ひよこっぽいソレは、真ん丸な目で私達をじーっと見詰めてくる。
気になって近付いてみると、逃げ出したりはしないようでそのまま私を見ていて、しゃがんで触ってみると、もっふり柔らかい感触がした。
撫でると目を細めて気持ち良さそうにするし、こちょこちょくすぐってみると、ぷるぷるするし……何だコレ、楽しいぞ。

「楽しくなってきた」
「ほら、ちょっかい出してないで帰るぞ。

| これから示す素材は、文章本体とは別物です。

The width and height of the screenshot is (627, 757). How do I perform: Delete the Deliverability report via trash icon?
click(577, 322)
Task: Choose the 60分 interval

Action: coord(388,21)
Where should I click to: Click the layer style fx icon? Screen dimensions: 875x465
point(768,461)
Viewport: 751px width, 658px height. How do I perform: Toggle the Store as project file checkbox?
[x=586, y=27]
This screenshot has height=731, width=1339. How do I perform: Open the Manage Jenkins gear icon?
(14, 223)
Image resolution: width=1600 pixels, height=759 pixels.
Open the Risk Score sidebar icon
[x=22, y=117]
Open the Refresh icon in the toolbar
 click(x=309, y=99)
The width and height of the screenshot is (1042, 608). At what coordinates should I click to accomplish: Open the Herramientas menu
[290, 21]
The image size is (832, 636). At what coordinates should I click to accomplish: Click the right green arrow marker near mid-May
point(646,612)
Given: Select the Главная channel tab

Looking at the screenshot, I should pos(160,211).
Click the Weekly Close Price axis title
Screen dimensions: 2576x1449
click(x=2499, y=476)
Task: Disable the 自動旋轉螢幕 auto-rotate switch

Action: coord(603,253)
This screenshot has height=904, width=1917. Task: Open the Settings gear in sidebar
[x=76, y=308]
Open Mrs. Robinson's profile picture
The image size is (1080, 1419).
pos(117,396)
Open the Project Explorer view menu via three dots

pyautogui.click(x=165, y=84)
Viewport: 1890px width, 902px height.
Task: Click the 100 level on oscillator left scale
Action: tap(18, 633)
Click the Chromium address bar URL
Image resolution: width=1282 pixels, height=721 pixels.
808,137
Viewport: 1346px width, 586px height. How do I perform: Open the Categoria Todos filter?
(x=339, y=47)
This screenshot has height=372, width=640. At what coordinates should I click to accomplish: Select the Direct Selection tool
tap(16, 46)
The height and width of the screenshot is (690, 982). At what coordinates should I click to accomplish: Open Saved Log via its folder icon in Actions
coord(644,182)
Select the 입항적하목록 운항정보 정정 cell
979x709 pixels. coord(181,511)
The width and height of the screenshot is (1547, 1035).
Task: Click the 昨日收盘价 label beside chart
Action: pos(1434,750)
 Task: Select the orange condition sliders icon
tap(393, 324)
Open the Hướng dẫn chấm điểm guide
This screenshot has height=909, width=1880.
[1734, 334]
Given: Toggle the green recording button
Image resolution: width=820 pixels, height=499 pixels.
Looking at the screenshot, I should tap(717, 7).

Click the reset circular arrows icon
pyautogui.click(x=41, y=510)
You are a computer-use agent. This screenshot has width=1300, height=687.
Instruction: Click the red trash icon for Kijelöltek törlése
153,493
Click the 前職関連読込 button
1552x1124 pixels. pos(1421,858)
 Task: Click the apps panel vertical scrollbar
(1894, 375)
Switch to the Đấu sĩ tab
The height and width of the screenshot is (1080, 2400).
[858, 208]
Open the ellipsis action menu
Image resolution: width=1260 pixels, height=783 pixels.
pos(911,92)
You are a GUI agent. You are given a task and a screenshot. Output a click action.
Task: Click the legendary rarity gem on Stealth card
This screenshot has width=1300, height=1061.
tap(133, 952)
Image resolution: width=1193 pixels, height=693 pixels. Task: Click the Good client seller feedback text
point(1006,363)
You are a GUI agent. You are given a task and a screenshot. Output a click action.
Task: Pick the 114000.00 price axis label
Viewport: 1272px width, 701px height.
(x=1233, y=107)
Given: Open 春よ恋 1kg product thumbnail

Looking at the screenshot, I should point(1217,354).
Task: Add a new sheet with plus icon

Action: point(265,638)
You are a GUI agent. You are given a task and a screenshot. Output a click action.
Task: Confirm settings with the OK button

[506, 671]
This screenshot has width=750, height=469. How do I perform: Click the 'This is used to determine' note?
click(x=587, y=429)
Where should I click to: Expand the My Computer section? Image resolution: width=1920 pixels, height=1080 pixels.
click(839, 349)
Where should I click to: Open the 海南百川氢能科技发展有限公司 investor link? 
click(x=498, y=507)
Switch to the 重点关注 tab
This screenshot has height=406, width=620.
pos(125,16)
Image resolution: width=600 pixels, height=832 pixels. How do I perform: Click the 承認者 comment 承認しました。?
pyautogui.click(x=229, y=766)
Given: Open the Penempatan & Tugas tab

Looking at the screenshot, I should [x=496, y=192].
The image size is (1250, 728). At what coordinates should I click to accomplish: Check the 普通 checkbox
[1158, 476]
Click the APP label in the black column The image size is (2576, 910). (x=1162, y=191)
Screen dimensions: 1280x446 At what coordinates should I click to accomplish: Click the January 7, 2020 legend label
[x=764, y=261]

お腹空いたーって言ってたのお前だろ」
「えーもうちょっと遊んでたい、コレ楽しい可愛い」
「じゃあ俺は先に帰ってるからな」
「はーい」

先に帰って行ったお兄ちゃんに返事をしつつ、ぴよ(と呼ぶ事にした)のもふもふ具合を堪能する。
良いなぁこの子、野良ぴよなのかな? いや野良ぴよって言い方はおかしいか、飼い主居ないのかな。
もしどっかで飼われてる訳ではないなら連れて帰っても良いかなぁ、飼って沢山可愛がりたいなー……と思い始めてる自分が居た。
そんな邪な考えが伝わってしまったのか、関係無いのかは分からないけど……突然ぴよは、てててーっと向こうの方へ駆け出して行った。
……何故だろう、このまま見送ってしまったら、ぴよとは二度と会えないような気がする。
それに、何処へ行くのかっていうのも気になる、し……うん、気になる。
ゴメンお兄ちゃん、もうちょっとだけ帰るの遅くなるかも! と心の中でお兄ちゃんに謝ってから、私はぴよの後を追い駆けてみる事にした。
ら、結構ぴよ走るの早いね!?
あのちっさい身体でどうしてそんな素早さが出せるのか不思議なんだけど……!

「……って、えぇっ!?」

追い駆けていったその前方、ぴよのすぐ先には大きな穴が開いていて。
蓋外したままのマンホールとか危ないじゃん工事の人何やってんの!? っつかこんな大きなマンホールなんて有ったっけ!?
なんてのは実際には思う間も無く、なんとぴよはその穴を避けも飛び越えもせず、そのままぴゅーっと落ちていってしまったのだ。
嘘、ちょっと、いくらあのもふもふな身体でも穴に落ちたら怪我するって……!

「ぴよ! ぴよーっ!!」

止まって穴の中を窺う、という考えは今の私の頭には無くて、ぴよを助けなきゃ! って一心で、走って来た勢いのまま穴にジャンプして飛び込んだ。
鞄が邪魔になるだろうけど、部活後で疲れが有るだろうけど、それでも何とか着地は出来るんじゃないかなって。

……思ってた、ん、だけど?

「え、」

飛び込んだのに、地面が無い。
下水も流れてない。
ぴよも居ない。
在るのは真っ暗な周囲と、私が落ちていってる感覚だけ。

「えっ、な、な、何? 何が起きてんの、ねぇ……!?」

真っ暗で何も見えなくて、手足をバタバタ動かしてみてもひたすら落ちていってるだけで、止まる気配が無い。
……もしかして私、このまま……死ぬ、とか?
嘘でしょ? ぴよを追い駆けて来ただけなのに?
お兄ちゃんの言う事ちゃんと聞いて帰ってたら良かったのか、そうすれば今頃家でのんびりご飯が出来るのを待って一緒に食べてって出来ていたのか。
やだ、怖い、何なの怖いよ、お兄ちゃん……っ!

「助けて、お兄ちゃん……っ!!」

──そう叫んだ、途端。
真っ暗だった周囲がいきなり明るくなって、ぐんっと何かに引っ張られるかのように身体が前のめりに傾いて。
そして、

「ぶふっ!!?」

物凄く砂っぽい所に、顔面から突っ込んだ。

「…………」

今度は何が起こったのだろう。
落下は、止まったみたい……顔と両手は砂っぽい所に着いてるというか突っ込んでる、足も同様に浮遊感は無く止まっているようだ。
両手に力を入れて身体を起こしてみて、口の中に入ってしまった砂をペッペッと吐き出す。
一体何がどうなったんだと思いながら、顔全体を拭ってから目を開けて確認してみると。
目の前に、広がっていたのは。

「…………は?」

よく晴れて太陽が眩しい青空。
陽に当たって少し輝いて見える砂浜に、静かに波音を立てている綺麗な海。
近くには緑色の木々と、大きな木にぶら下がっている一際大きいサイズのタイヤと…………えー待て待て、待って、うん?

「どこだ、ここ。」

住宅街とは縁遠過ぎる海辺に、私は、居た。



超次元の始まり


お兄ちゃん、妹は天国に来ちゃったのかもしれません。